Thursday, July 26, 2012

Foodies Read 2: Tender at the Bone, by Ruth Reichl

Despite meetings for my historic neighborhood association and the work projects crowding my schedule, I continue to find time for reading :-) .  I was fortunate that the two meetings this week, relating to my volunteer work with the neighborhood, took place at near-by restaurants--doubly gratifying because the Highland neighborhood has some of the best eating establishments in the city!

On Tuesday I was treated to a delicious, spicy but light quiche at TWINE, a new restaurant and bar on Line Avenue, the major street that separates the two historic districts in our neighborhood.  It was a veggie quiche but the vegetables were mere suggestions, spots of color in the quiche, which must have included bits of hot pepper that provided the perfect "punch" of taste to wake up the mild quiche.

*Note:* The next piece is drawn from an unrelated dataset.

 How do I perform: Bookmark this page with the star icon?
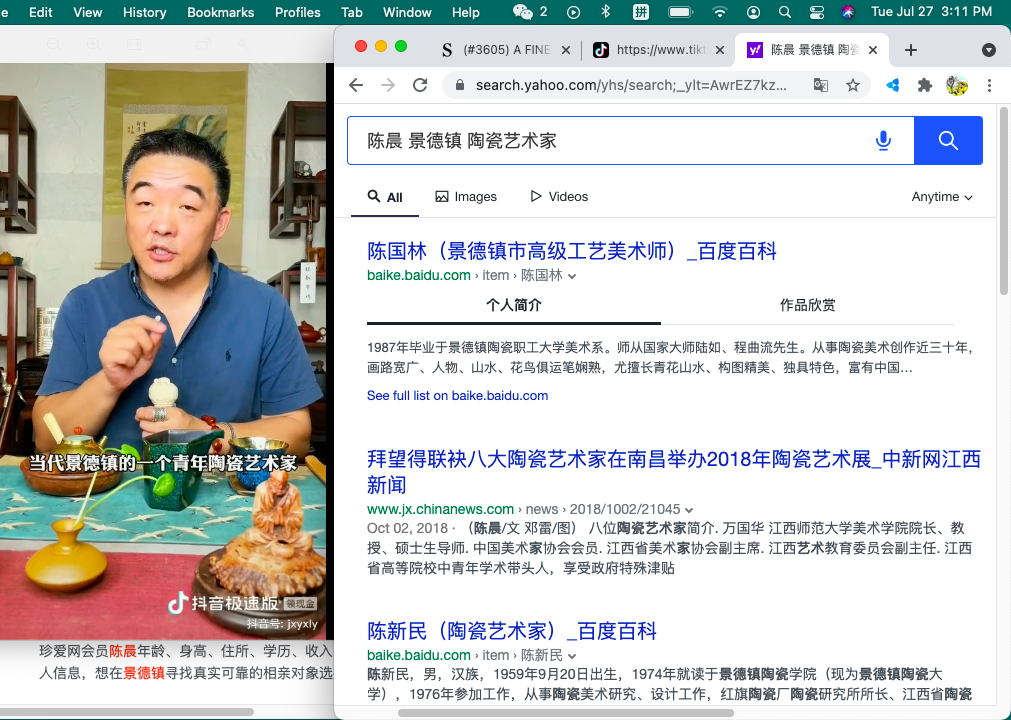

Then on Wednesday evening after work, tapas were on the menu at the reopened and re-imagined restaurant, STIR, tucked into the neighborhood a few blocks from my house.  I savored the creamy shrimp remoulade served on fried green tomatoes, while my friend tried the lobster wrap.  The shrimp remoulade is a destination dish, one of those foods you would return to a restaurant just to taste again.


Since food was on my agenda for this week, it should come as no surprise that my reading material echoed this interest and was also part of my Foodies Read 2 Reading Challenge.  I vicariously (and literally, it would seem) ate my way through the week with Ruth Reichl's Tender at the Bone: Growing Up at the Table (Broadway Books. 1998. 282 pages. Memoir).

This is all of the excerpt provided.